Records from a data collection
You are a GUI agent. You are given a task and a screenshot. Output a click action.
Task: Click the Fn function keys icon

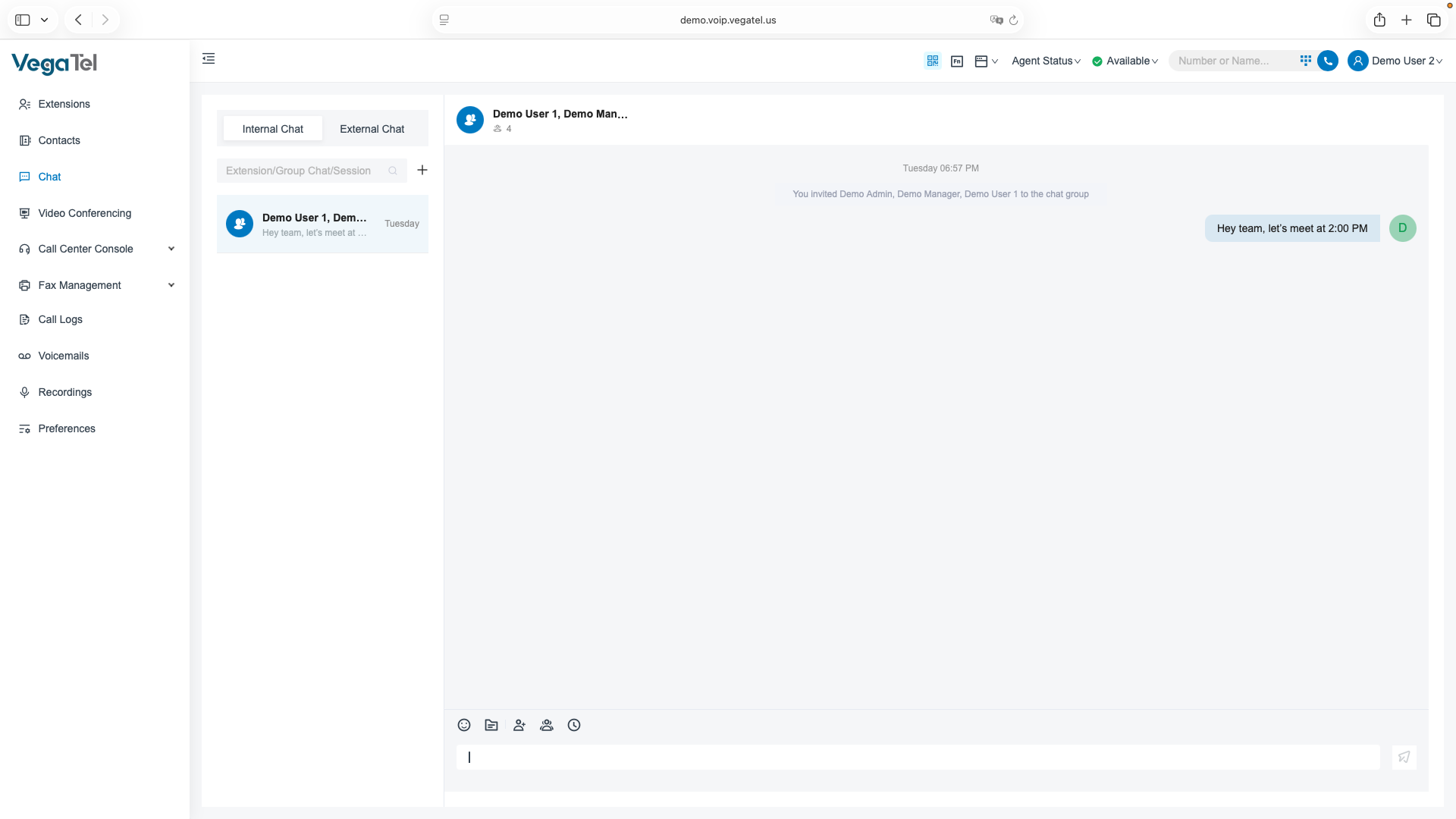(957, 61)
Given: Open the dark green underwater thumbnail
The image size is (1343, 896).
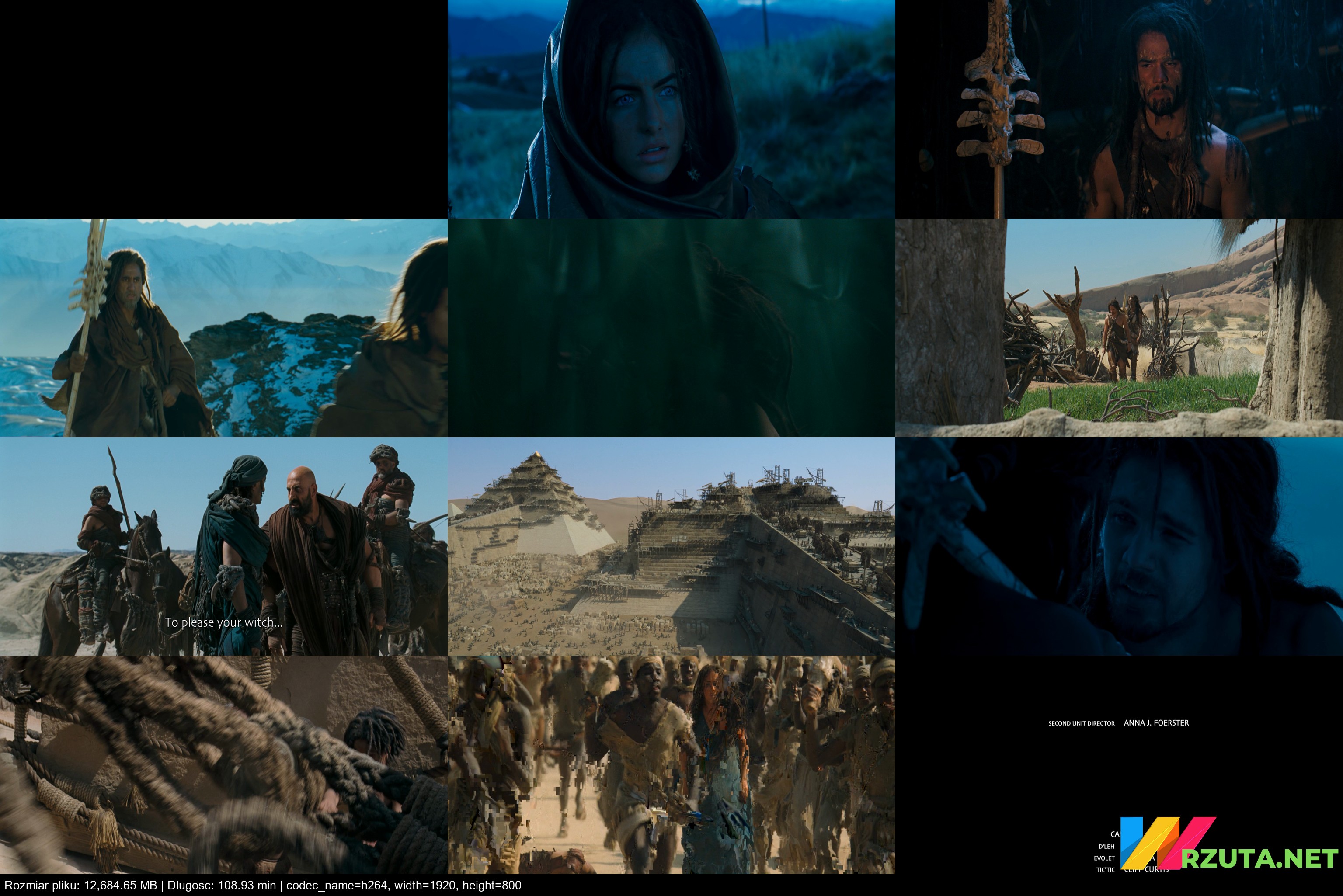Looking at the screenshot, I should point(671,327).
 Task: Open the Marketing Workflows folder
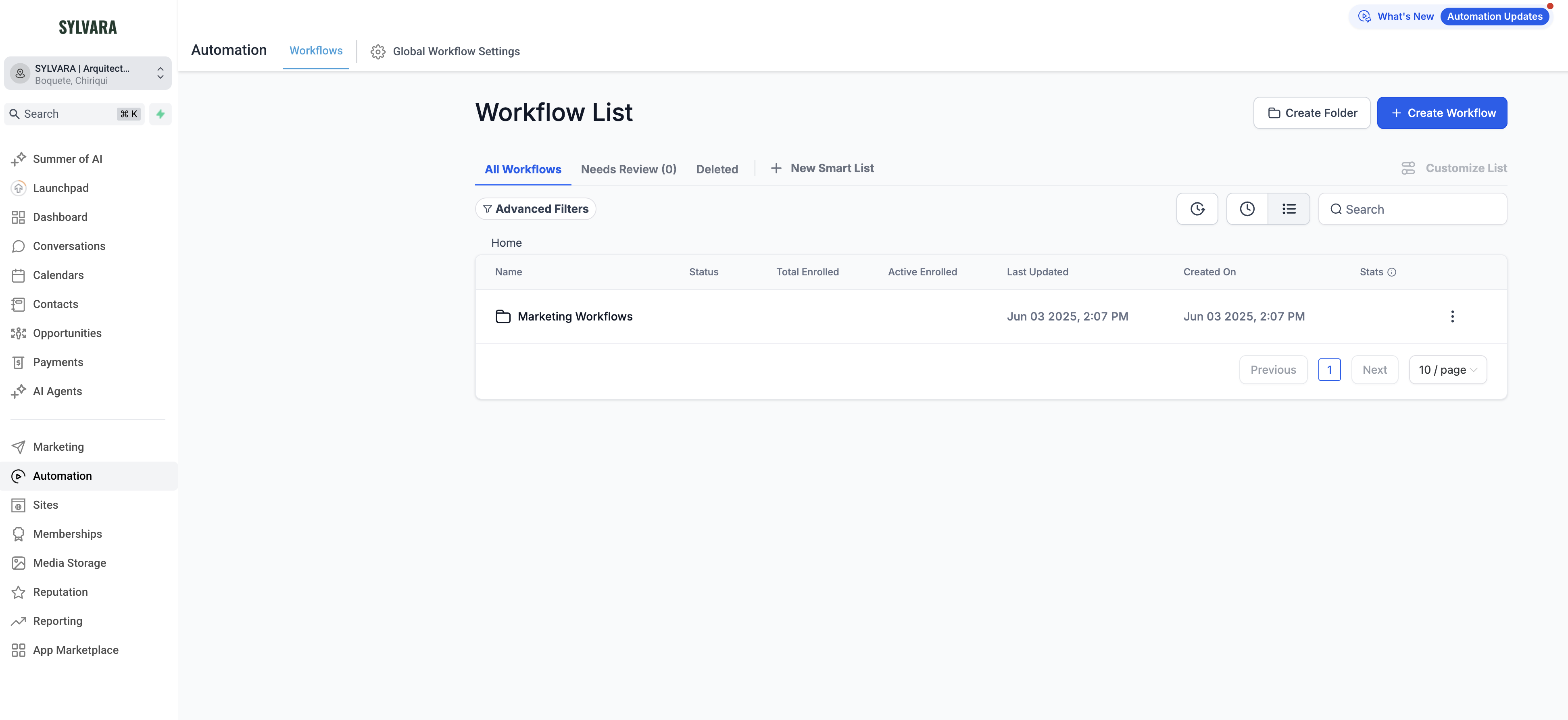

__EXERCISE GOAL__
Give the data again exactly as it appears, but without any images.

__SOLUTION FOR THIS EXERCISE__
You are a GUI agent. You are given a task and a screenshot. Output a click action.
Task: Click the Fn function keys icon

(957, 61)
Given: Open the dark green underwater thumbnail
The image size is (1343, 896).
Looking at the screenshot, I should point(671,327).
 Task: Open the Marketing Workflows folder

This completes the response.